[Zope] mysterious dataloss clues?

Martijn Faassen faassen@vet.uu.nl
Fri, 24 Aug 2001 20:23:19 +0200


Hi there,

I'm posting this in the hope someone will be able to help me with
some mysterious data lossage we've been experiencing. I basically am
completely clueless what could be the cause of this, so any hint
would be useful.

Some boring numbers first:

We have an application running on Zope 2.3.0, connecting to Postgresql
7.0 using ZPoPyDA 1.2. The version of PoPy is 2.0.2. This is on Debian
2.2 (with some upgraded packages such as Postgresql).

Now to the meat of the issue:
 
For some reason, at random times, Postgresql seems to magically lose some
records that were already there and should've been committed. This seems
to happen within a few hours of the time the records were first created.
All trace of the records disappears from the database; we can see the
holes in the autoincrement primary key fields (and we never do any delete
ourselves that could cause this).

The lossage seems internally consistent; a bunch of records that's interrelated
all disappears.

The records disappearing are not all part of a single Zope transaction;
instead there are bunch of ZSQL insert operations in a set of pages.
It's just as if there's some kind of long running transaction that
at some point magically expires. Very weird. 

We haven't been able to reproduce the problem; it just seems to happen.
Vaguely associated with it is another, possibly related problem; 
occasionally Zope does not see a record with an id that is definitely
in the database. After a few more tries, it works again. We haven't
been able to confirm a firm temporal relationship between this problem
and the one described, but it's possible one somehow affects the other.
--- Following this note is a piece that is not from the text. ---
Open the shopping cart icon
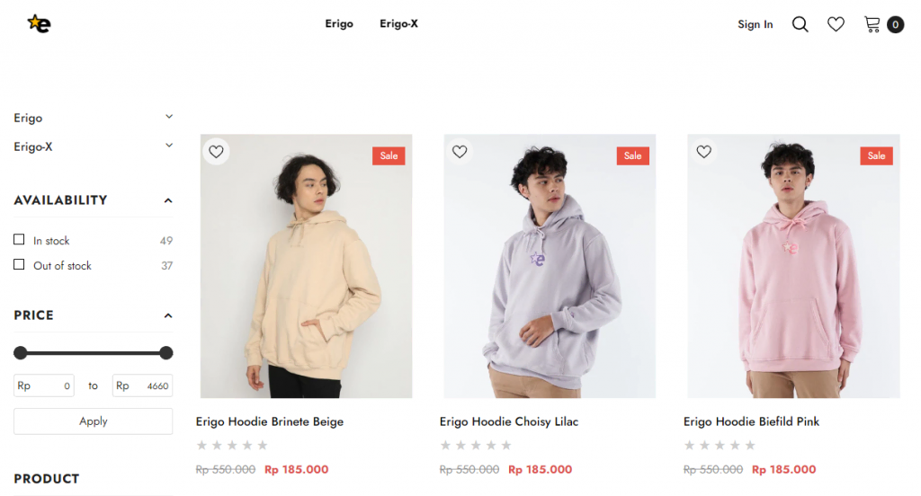 (x=872, y=24)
Is it possible that due to some strange interaction postgresql's 
transaction machinery ends up in some flakey state, so that something is
never committed that really should be?

I'm now trying to change all the tires and the engine as well; upgrading
this and that to see if the problem will go away. But some clues in which
direction I should search would be greatly appreciated.

Anyone ever saw something like this? I really wish I could be more 
specific. :)

Regards,

Martijn